What is expected - Start the copy at the line containing "Open the About page" and run it through the last line of the records. Repeat each line exactly; omit pictures.

--- Records for this task ---

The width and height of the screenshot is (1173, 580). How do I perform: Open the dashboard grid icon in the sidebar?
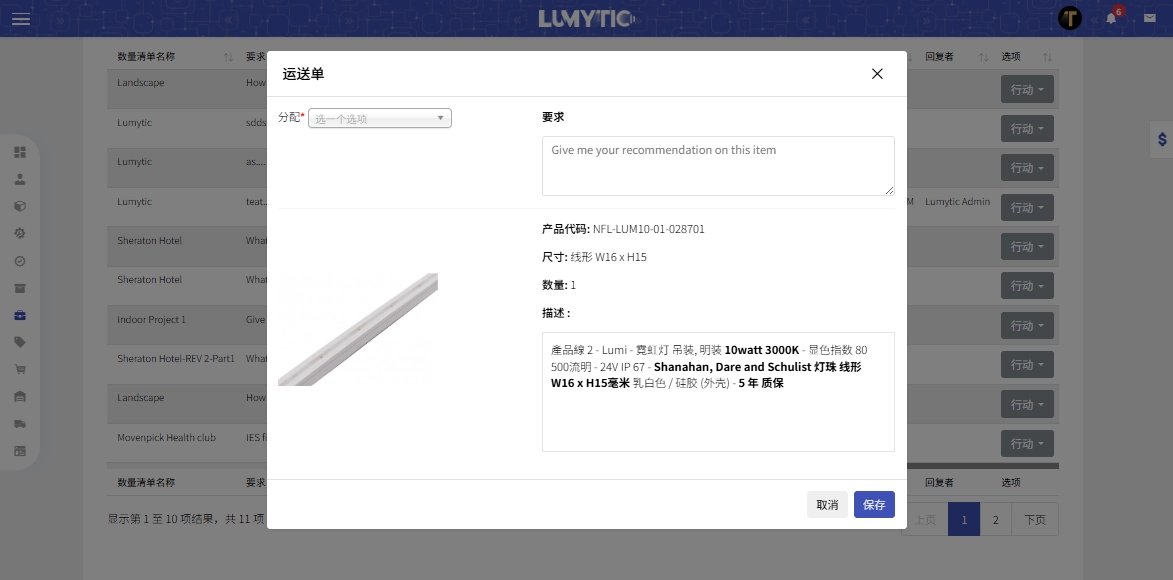click(x=20, y=152)
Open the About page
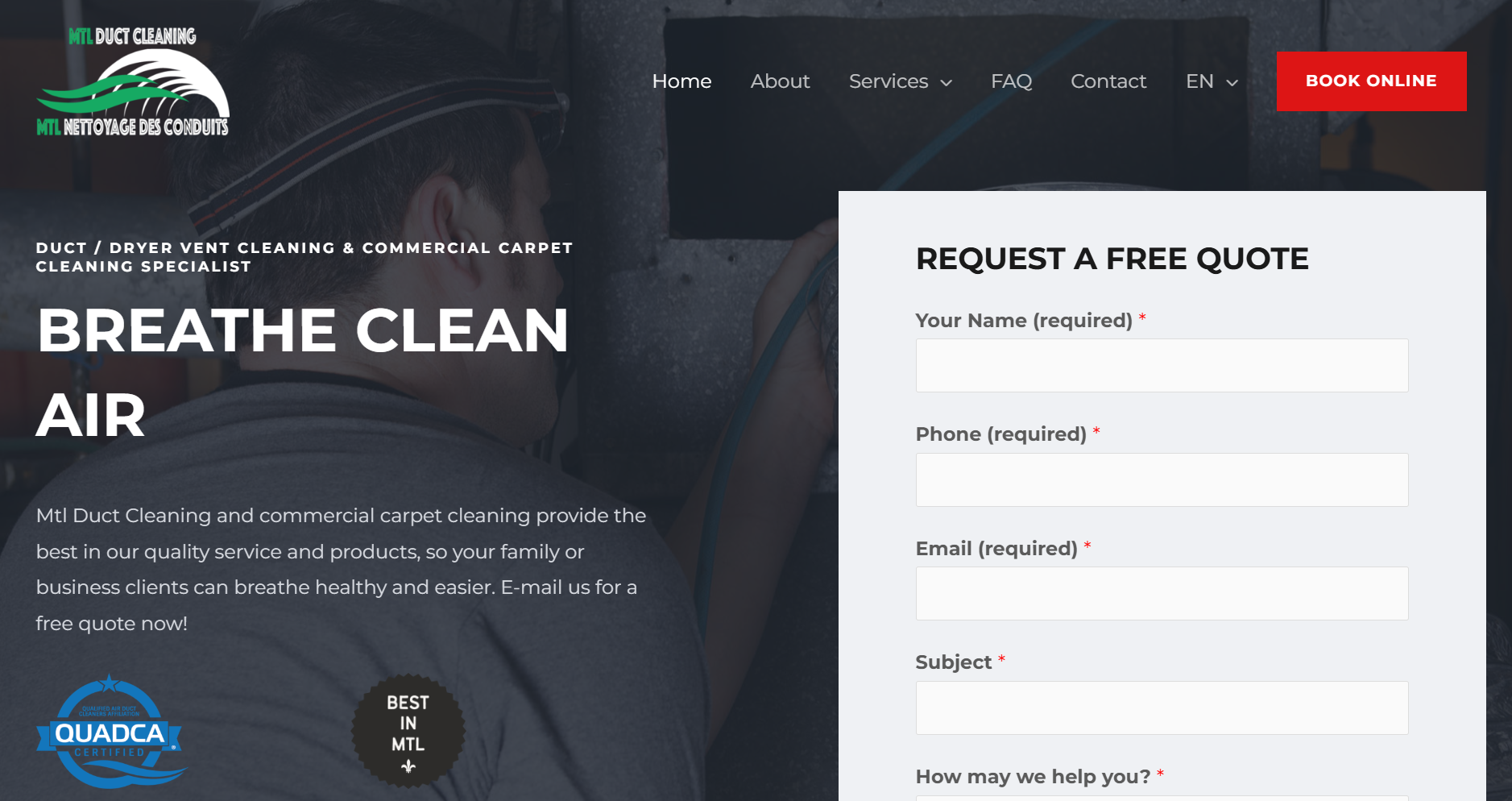This screenshot has height=801, width=1512. point(780,81)
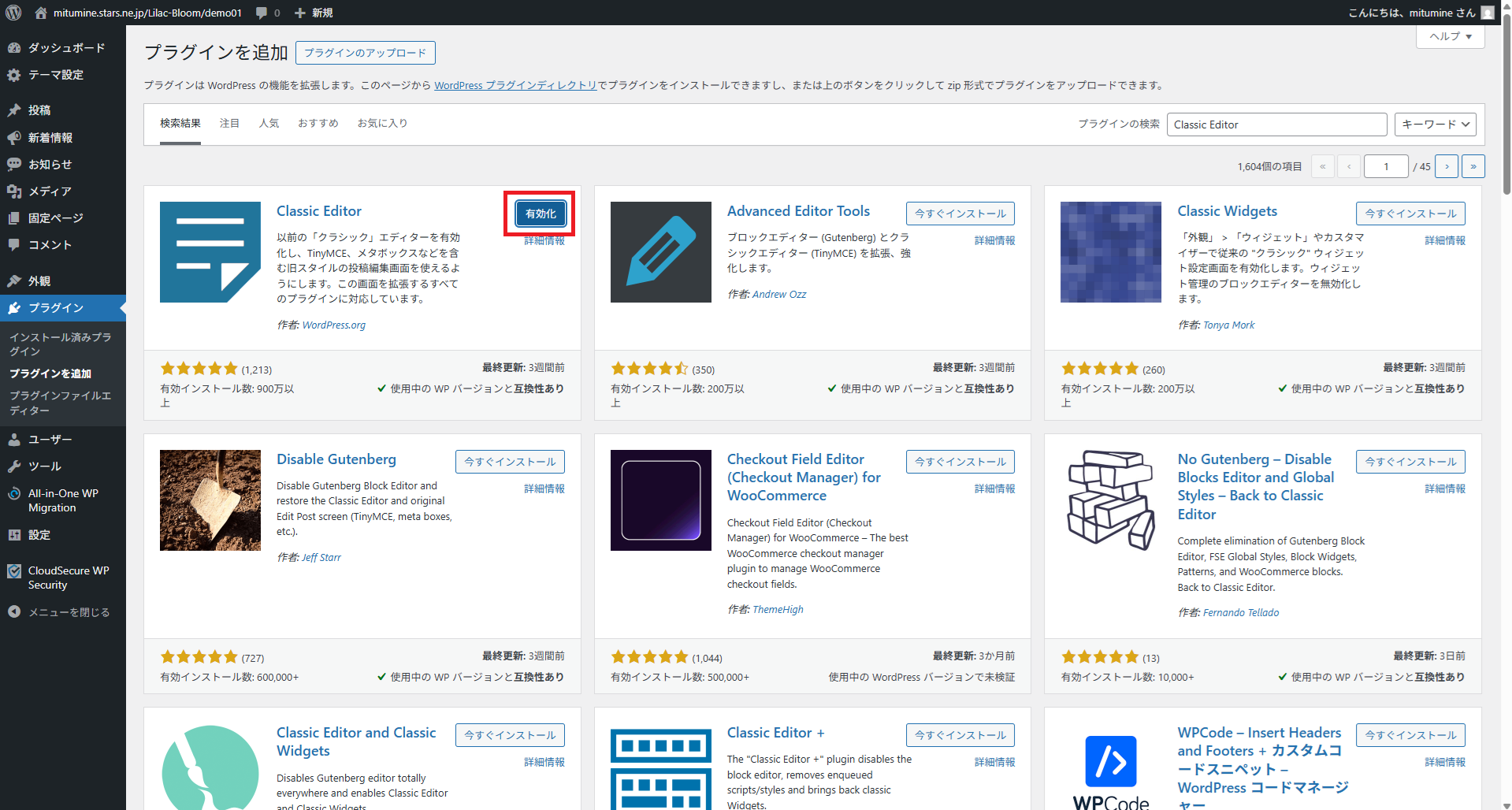The width and height of the screenshot is (1512, 810).
Task: Switch to the おすすめ tab
Action: tap(318, 123)
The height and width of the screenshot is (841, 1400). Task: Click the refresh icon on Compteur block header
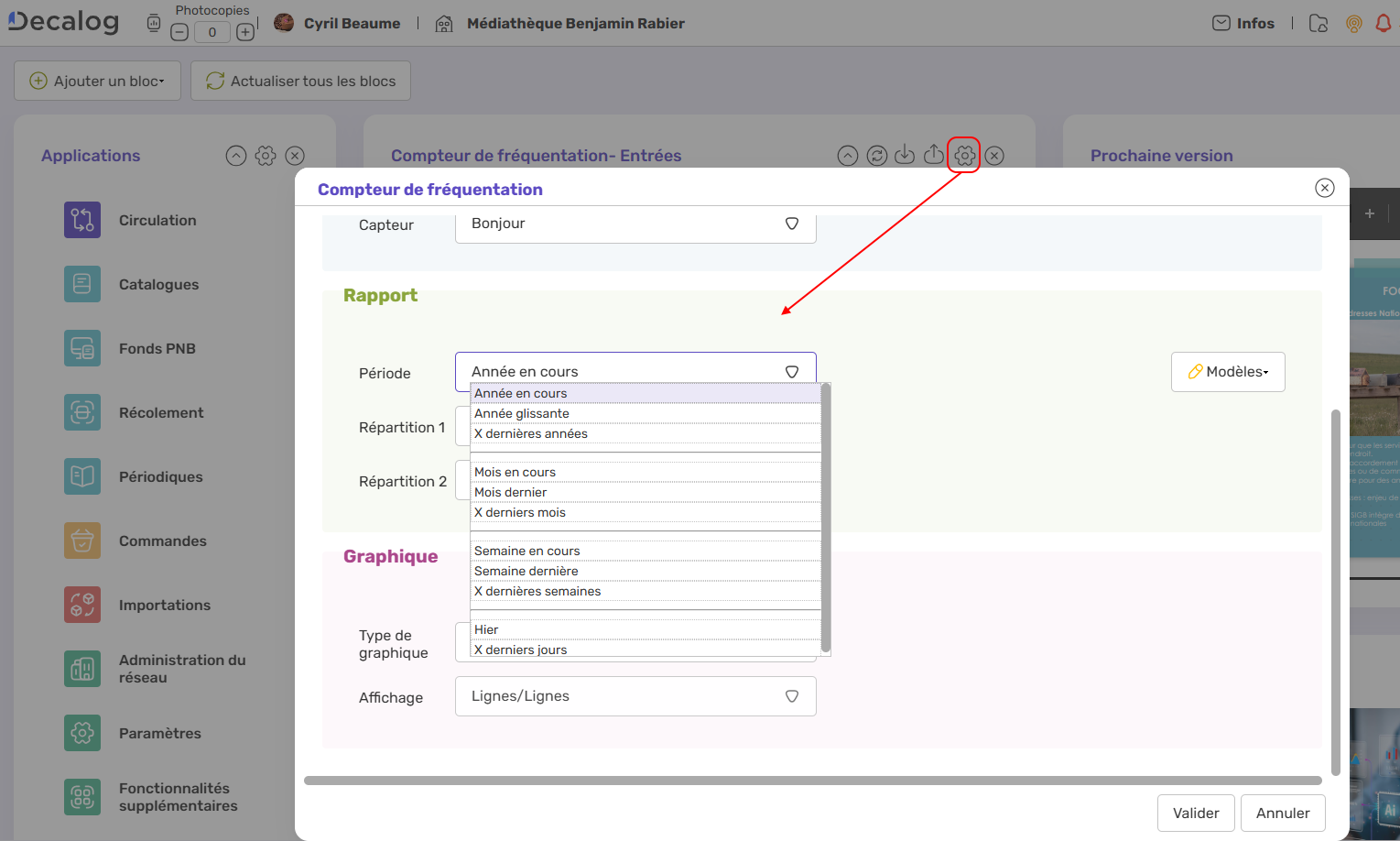tap(876, 156)
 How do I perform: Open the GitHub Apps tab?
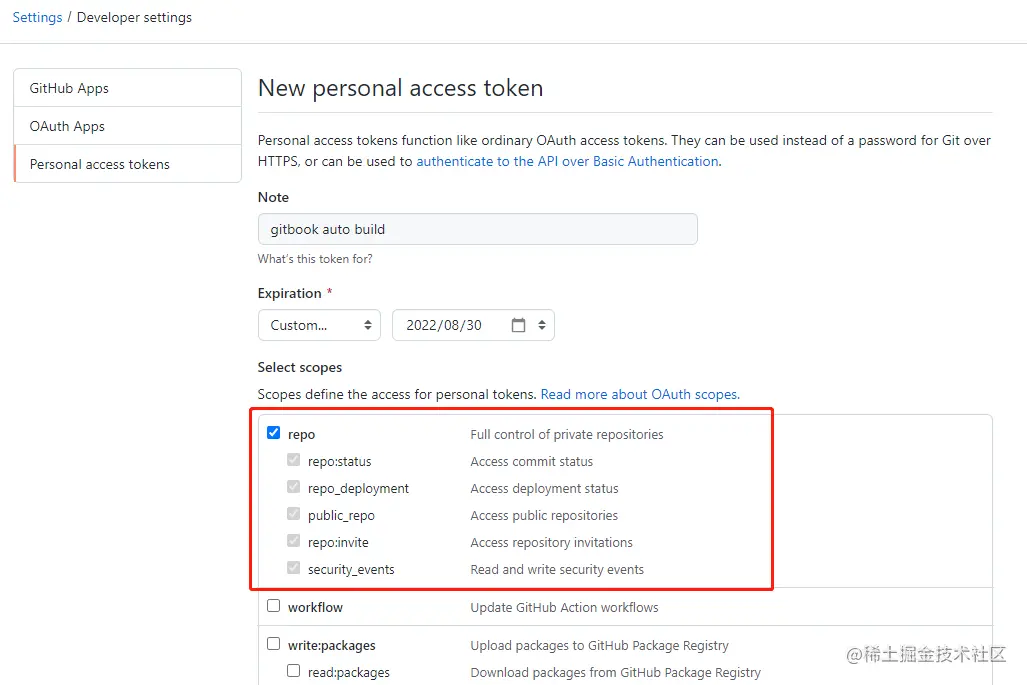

---

Solution -
Open the About page
This screenshot has height=801, width=1512. point(780,81)
The width and height of the screenshot is (1512, 810).
Task: Switch to the おすすめ tab
Action: tap(318, 123)
The height and width of the screenshot is (841, 1400). Task: Click the refresh icon on Compteur block header
tap(876, 156)
 How do I perform: Open the GitHub Apps tab?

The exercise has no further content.